* _Brief_:
What lines below include the word "label"? Copy each one.

[Items from a data source]
▶
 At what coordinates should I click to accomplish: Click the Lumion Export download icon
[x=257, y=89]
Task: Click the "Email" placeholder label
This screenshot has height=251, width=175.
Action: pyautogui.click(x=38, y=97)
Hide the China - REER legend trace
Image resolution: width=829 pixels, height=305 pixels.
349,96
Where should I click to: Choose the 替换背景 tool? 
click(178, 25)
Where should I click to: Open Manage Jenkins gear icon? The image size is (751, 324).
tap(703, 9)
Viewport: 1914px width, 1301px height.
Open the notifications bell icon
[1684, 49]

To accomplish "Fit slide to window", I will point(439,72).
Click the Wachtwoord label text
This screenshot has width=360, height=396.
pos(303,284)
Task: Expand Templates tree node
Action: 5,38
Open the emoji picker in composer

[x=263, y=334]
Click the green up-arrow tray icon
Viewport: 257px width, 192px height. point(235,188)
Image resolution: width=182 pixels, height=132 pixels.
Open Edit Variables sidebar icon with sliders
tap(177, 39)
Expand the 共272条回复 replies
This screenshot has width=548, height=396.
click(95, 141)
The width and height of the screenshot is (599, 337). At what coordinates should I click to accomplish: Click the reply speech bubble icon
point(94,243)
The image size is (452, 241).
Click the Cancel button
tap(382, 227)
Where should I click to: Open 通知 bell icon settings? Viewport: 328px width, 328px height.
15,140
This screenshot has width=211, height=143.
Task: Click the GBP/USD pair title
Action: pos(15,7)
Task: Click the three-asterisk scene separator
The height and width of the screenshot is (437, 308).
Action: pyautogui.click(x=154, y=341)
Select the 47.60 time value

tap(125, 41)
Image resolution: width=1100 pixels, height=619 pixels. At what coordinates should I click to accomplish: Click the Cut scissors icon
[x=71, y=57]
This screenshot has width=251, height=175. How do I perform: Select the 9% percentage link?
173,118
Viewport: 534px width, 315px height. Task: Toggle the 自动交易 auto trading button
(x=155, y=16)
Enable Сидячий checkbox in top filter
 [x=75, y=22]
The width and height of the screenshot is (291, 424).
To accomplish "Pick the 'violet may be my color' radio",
◀
* _Solution to the problem_:
Task: Click the "Email" placeholder label
Click the Wachtwoord label text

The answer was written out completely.